_ARTICLE:_
##########

Even Francine Dunn, a consultant who will help Kamilos compile the final environmental document for West Park, said the schedule was aggressive, though she also said it could be done.
“I think we’re going to have to lock ourselves up and complete it in a couple of days — do things that are not so traditional,” she told the board.
Under the agreement approved Tuesday, the West Park team must have a draft environmental impact report and a draft specific plan ready by Jan. 31 and have documents prepared for the county staff to review by December.
Kamilos said much of the work on those documents had been done in studies he conducted when his plans had a larger, 4,800-acre footprint.
He also said he was acquiring funding for the project following challenges related to the 2008 collapse of the project’s previous backer, Lehman Bros.
While the investment firm dumped most of its commitments in the bankruptcy process, it retained West Park, preventing Kamilos from seeking funding alternatives but also preventing the project from being funded by the bankrupt company, according to a staff report written by Boggs.

##########

_RECORDED INFORMATION:_
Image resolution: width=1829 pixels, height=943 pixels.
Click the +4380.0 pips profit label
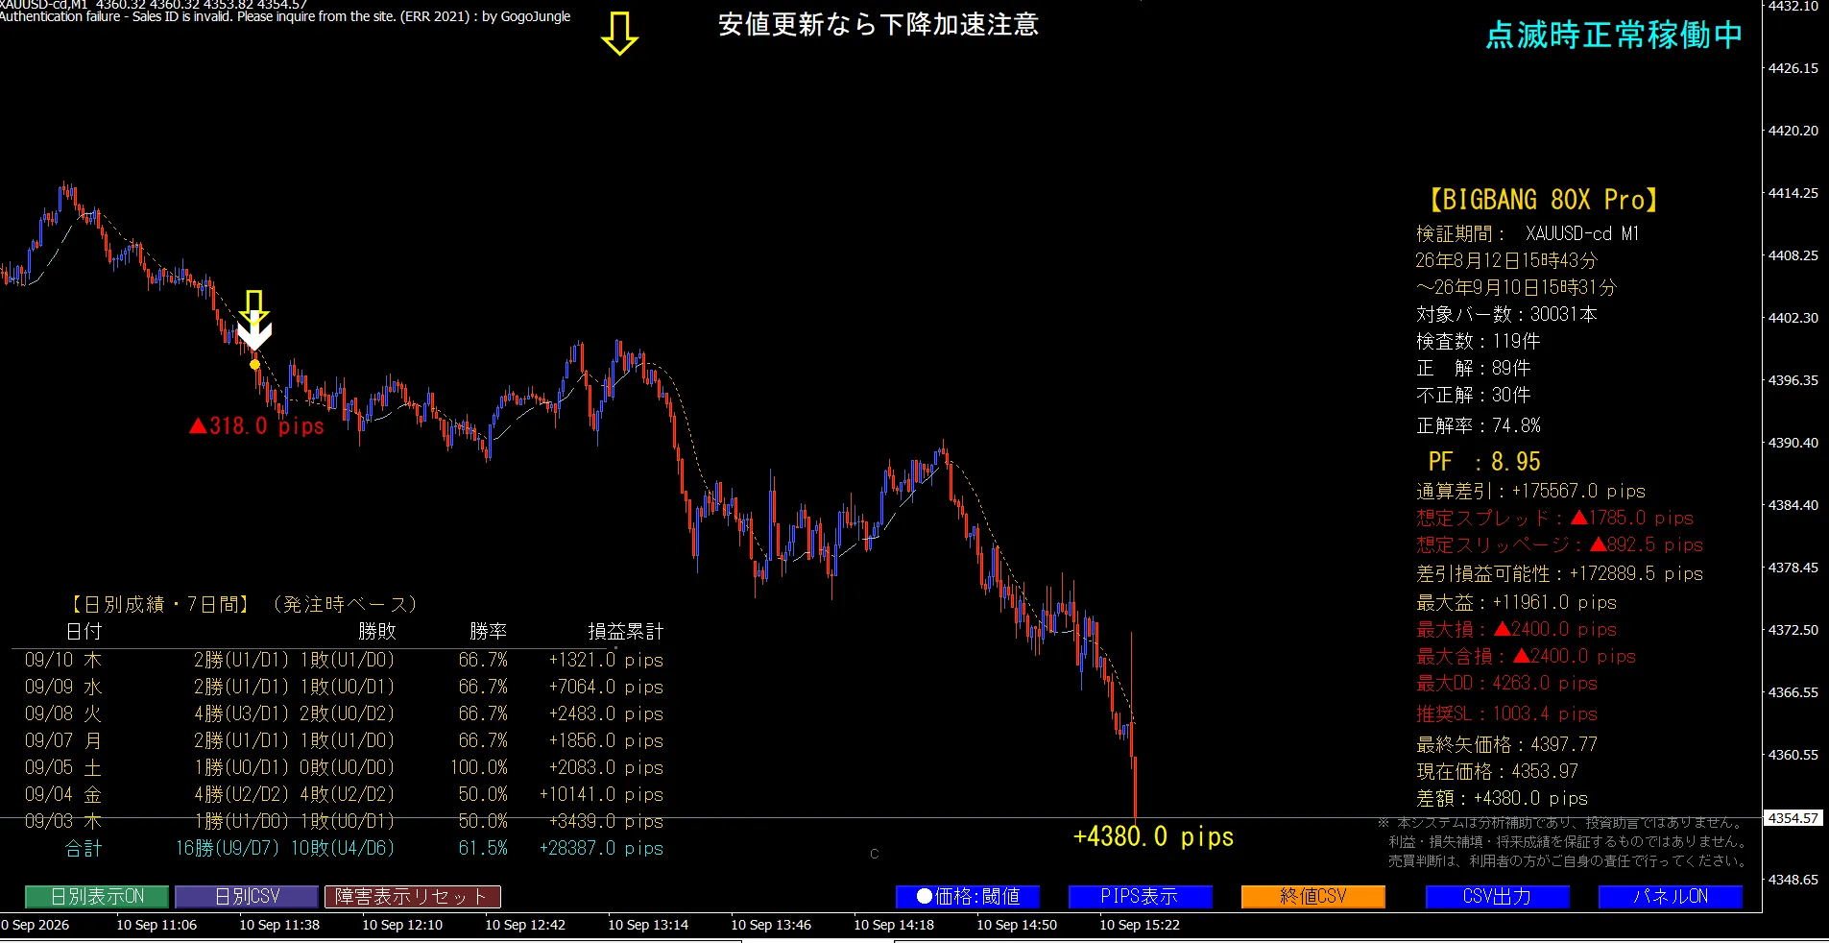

##########

_TASKS FOR THIS EXERCISE:_
- a) List every person named in the West Park passage.
- b) Write the next part of the West Park passage, picking up after its final sentence.
The material was drawn from a different source than the West Park passage.

_OUTPUTS IN ORDER:_
- a)
Francine Dunn
Kamilos
Boggs

- b)
Lehman has since evolved into a legacy management company, in which the remaining creditors will become shareholders. A buyout plan was negotiated in May, and Kamilos’s company will serve as the managing financial partner for West Park, along with new capital partners in the future.
Kamilos told supervisors he had spent $6.5 million on the project, including $3.8 million on environmental studies and $430,000 on a 22-month legal challenge initiated by the city of Patterson. He also faced lawsuits from contractors demanding payment on various projects, including West Park, though he said he was working out those issues.
Kamilos said he was serious about the project and was committed to seeing it through.
“Age wrinkles the skin, but quitting wrinkles the soul,” Kamilos said, slightly varying a quotation of Gen. Douglas MacArthur. “We’re here to say we’re not quitting.”